In the current analysis, we used multicolor immunofluorescence staining in combination with a software-based cell counting on whole tissue slides to analyze a considerable number of primary and recurrent gliomas. Previous publications have primarily used immunohistochemistry of a single marker and manual cell counting in high-power fields (Table S1) [20,21]. The latter approach provides only limited and heavily biased information on T-cell infiltration and is even more critical when quantifying a low-abundant cell population such as T cells in glioma. In contrast, multicolor immunofluorescence staining enables multiparametric readouts from a single tissue section and, due to the utilized gating strategy, simultaneous analysis of different marker combinations. Accordingly, our setup appears to have some important advantages for the quantification of T-cell infiltration in IDHmut glioma.

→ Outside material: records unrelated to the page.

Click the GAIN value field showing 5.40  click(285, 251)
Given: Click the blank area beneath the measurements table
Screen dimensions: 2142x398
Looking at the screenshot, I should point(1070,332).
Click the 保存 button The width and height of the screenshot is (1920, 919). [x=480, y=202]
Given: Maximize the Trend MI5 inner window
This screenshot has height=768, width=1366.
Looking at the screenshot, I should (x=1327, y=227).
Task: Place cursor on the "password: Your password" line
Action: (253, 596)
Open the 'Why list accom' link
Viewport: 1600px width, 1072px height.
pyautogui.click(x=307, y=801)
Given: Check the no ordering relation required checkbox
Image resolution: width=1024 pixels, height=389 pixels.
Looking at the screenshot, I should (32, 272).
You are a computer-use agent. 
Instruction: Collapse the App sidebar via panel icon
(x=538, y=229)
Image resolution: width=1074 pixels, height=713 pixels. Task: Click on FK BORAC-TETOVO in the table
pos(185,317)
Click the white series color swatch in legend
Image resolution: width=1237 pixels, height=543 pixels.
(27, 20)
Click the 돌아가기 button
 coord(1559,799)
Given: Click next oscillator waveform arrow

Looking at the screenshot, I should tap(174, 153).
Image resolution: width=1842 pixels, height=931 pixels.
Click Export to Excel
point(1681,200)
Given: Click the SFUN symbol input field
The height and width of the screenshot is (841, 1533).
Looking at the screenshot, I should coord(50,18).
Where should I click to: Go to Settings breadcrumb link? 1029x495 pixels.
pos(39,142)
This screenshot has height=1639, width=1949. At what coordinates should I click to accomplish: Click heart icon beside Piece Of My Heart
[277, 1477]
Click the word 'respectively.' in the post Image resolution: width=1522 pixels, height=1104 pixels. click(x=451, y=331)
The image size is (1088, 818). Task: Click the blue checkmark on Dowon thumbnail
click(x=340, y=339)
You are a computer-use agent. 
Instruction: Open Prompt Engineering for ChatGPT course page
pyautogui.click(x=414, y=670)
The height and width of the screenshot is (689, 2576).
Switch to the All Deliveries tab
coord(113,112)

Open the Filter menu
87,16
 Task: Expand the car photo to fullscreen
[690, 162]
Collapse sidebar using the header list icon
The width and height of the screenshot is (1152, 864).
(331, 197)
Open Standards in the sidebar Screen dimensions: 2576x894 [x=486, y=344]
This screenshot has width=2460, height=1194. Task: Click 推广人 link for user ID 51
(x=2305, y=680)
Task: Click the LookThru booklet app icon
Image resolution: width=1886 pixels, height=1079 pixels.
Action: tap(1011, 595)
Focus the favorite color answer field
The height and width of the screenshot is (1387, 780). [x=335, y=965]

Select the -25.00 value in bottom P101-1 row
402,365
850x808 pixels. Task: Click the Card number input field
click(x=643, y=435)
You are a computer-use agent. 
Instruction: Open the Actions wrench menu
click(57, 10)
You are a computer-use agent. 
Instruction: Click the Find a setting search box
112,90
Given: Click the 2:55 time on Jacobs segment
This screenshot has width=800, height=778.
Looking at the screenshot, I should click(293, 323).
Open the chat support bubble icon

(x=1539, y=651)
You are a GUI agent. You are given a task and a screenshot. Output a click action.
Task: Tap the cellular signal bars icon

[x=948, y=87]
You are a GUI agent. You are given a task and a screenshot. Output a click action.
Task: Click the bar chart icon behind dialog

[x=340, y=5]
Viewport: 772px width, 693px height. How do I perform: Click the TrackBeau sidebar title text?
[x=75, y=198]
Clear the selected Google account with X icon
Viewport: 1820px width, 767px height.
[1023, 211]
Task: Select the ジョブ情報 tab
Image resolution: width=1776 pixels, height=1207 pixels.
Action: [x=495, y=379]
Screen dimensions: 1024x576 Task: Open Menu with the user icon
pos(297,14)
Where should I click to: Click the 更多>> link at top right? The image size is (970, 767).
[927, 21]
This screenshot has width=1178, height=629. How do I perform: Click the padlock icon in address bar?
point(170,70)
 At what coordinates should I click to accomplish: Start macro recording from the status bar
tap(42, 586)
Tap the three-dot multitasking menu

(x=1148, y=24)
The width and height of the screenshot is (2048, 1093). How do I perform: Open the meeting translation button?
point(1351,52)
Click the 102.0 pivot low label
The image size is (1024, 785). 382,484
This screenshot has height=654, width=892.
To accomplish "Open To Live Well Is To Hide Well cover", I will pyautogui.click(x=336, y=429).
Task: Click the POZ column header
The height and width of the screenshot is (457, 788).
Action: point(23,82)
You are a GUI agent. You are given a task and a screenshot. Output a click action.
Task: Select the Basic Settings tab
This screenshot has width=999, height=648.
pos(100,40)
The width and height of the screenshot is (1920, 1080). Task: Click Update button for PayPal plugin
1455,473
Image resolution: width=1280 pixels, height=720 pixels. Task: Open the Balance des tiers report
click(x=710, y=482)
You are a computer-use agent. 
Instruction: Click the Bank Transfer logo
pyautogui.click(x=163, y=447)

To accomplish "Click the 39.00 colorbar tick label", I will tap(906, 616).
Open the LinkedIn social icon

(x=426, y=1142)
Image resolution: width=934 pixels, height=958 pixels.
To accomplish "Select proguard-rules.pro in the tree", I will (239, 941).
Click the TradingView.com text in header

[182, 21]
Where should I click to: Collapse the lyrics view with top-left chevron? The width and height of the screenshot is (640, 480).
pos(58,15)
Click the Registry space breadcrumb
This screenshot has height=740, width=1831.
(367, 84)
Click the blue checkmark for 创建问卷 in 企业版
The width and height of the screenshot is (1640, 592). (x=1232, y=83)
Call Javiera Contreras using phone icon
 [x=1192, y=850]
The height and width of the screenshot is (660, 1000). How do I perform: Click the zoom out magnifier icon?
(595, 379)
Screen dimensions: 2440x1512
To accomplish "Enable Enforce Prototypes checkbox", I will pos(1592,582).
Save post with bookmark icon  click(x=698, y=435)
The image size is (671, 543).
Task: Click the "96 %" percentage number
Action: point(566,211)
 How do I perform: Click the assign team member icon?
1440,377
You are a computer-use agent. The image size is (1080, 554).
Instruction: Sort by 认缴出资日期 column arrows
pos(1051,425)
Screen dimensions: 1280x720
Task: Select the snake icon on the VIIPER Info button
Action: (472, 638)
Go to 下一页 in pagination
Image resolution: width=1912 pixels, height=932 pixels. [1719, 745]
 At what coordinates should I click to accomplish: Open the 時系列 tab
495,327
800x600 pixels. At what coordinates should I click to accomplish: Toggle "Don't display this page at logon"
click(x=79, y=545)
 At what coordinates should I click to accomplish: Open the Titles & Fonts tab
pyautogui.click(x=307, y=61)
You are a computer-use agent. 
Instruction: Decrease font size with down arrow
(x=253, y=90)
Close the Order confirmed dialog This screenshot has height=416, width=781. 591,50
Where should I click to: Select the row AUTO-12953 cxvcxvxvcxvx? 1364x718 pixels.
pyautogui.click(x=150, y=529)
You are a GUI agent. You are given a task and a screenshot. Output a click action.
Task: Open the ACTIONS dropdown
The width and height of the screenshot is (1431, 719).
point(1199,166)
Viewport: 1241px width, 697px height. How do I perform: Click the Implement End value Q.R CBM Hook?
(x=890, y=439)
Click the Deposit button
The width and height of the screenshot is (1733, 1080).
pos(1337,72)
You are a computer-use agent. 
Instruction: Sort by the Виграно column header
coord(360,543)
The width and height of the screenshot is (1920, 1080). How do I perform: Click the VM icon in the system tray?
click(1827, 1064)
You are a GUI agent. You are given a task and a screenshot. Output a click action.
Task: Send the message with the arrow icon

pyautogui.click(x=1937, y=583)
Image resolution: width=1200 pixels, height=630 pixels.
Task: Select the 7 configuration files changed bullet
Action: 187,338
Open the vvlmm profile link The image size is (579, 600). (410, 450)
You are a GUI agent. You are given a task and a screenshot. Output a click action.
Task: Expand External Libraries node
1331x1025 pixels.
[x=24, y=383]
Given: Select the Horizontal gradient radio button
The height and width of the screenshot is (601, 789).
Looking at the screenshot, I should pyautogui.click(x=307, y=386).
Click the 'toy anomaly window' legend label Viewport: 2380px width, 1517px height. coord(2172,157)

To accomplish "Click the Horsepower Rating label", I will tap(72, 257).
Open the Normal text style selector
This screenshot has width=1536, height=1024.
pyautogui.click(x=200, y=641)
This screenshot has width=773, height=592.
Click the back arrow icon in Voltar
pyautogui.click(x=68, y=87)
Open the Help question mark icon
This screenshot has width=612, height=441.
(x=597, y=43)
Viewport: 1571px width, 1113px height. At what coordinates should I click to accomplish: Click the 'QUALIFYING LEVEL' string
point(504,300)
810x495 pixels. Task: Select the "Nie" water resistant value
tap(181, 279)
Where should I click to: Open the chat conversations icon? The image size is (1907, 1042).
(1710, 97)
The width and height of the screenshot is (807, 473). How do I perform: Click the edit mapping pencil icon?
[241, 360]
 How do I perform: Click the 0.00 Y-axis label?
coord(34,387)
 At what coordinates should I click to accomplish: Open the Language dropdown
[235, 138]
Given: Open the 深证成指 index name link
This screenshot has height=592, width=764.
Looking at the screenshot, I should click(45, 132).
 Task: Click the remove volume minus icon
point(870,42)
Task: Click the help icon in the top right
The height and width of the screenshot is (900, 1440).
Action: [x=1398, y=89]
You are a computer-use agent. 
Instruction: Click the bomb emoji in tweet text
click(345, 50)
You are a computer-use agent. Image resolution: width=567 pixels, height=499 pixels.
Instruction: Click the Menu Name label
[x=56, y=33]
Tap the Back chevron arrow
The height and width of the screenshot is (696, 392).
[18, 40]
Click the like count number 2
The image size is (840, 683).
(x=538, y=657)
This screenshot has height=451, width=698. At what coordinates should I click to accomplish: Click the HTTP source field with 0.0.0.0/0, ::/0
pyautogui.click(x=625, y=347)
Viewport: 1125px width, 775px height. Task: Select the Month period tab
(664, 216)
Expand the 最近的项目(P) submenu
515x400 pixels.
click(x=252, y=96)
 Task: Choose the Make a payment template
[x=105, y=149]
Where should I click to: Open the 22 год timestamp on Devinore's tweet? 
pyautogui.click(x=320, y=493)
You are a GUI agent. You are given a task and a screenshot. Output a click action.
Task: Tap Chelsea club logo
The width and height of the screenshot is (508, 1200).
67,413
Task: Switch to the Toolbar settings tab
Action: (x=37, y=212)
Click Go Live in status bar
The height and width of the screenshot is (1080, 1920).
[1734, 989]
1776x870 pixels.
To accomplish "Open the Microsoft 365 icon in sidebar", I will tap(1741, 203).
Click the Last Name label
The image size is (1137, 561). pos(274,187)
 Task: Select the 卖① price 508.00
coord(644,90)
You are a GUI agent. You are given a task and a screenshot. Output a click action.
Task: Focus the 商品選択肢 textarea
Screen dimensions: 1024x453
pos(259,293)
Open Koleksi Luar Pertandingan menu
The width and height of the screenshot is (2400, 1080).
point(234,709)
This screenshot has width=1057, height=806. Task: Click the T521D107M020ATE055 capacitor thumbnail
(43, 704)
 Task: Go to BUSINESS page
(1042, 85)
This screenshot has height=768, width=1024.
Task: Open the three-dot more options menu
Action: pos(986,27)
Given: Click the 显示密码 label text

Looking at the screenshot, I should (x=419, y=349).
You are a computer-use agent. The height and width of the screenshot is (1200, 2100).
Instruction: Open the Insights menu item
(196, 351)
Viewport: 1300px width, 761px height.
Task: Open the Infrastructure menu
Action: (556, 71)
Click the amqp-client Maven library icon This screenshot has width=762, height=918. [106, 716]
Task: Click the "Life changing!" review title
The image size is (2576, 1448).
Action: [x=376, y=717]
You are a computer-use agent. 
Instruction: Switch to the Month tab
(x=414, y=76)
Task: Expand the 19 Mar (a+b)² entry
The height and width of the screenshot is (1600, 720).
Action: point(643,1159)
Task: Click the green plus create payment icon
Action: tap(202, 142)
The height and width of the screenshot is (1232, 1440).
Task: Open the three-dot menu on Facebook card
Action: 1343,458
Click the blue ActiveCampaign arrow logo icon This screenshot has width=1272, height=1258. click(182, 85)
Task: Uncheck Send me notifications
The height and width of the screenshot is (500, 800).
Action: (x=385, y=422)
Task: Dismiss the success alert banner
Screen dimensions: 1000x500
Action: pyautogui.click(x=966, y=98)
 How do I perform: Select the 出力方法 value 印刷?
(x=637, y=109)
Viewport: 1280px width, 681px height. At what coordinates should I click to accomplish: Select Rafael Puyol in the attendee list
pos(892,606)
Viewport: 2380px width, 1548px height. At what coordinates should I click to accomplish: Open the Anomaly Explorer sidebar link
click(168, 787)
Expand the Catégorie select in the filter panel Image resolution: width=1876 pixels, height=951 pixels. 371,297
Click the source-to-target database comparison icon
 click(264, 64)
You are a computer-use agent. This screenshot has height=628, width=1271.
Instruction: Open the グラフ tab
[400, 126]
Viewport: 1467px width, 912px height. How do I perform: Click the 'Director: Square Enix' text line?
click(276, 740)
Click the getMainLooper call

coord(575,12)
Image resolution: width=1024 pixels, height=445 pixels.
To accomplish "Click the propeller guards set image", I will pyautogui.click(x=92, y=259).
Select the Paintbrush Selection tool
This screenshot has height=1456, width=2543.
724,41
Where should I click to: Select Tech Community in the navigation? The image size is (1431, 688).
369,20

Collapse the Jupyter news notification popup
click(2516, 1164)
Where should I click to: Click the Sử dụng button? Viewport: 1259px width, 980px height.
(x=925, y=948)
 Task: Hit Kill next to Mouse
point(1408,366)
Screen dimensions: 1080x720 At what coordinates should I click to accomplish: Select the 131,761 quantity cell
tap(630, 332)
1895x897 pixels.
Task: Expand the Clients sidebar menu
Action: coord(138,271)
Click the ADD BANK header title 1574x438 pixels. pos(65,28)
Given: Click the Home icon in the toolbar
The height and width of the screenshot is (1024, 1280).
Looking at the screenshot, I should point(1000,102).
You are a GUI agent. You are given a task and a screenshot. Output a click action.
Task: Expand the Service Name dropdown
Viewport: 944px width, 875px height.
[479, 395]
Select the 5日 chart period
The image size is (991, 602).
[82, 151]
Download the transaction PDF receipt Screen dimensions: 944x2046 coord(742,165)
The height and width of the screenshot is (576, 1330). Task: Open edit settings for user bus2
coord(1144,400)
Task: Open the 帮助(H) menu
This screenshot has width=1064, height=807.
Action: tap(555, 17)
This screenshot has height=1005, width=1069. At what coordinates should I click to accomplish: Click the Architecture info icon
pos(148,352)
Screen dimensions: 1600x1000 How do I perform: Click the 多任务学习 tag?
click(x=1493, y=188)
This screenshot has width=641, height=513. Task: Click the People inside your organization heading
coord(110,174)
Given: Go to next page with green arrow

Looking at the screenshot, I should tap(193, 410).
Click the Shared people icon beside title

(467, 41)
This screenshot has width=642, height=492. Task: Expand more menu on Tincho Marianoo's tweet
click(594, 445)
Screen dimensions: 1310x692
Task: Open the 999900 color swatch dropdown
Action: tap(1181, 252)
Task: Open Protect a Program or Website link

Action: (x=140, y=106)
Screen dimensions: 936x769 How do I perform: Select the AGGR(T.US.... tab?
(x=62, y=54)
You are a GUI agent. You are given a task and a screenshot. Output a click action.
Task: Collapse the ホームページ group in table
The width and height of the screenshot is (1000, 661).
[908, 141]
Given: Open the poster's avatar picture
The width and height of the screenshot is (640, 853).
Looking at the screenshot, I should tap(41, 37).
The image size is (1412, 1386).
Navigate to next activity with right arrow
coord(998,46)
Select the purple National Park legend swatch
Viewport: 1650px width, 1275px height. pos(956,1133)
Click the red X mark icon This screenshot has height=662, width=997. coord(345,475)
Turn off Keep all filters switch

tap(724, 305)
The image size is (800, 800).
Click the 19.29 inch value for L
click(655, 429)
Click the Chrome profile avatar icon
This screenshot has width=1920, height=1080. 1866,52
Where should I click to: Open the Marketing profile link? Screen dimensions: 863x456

In summary, we report long-lasting changes in the tumor environment of IDHmut gliomas. A consistent increase of helper and cytotoxic T cells in recurrent glioma in association with prior radiotherapy may have profound implications for future therapy decisions, therefore warranting further investigations to explore the underlying mechanisms.
4. Materials and Methods
4.1. Patients and Specimens
Primary and recurrent glioma specimens (n = 156) were obtained from patients who underwent surgical resection at the Department of Neurosurgery, University Hospital of Heidelberg (Table 1 and Table 2 and Tables S2 and S3). A tumor cell content ≥60% and absence or presence of the IDH1(R132H) mutation was assessed for all samples by experienced neuropathologists (A.v.D. and D.R.). The use of patient material was approved by the Heidelberg Medical Faculty Review Board, in accordance with the Declaration of Helsinki. Written informed consent was obtained from all patients. Samples used for the preparation of cryosections and immunofluorescence staining were snap-frozen immediately after surgery and stored at −80 °C.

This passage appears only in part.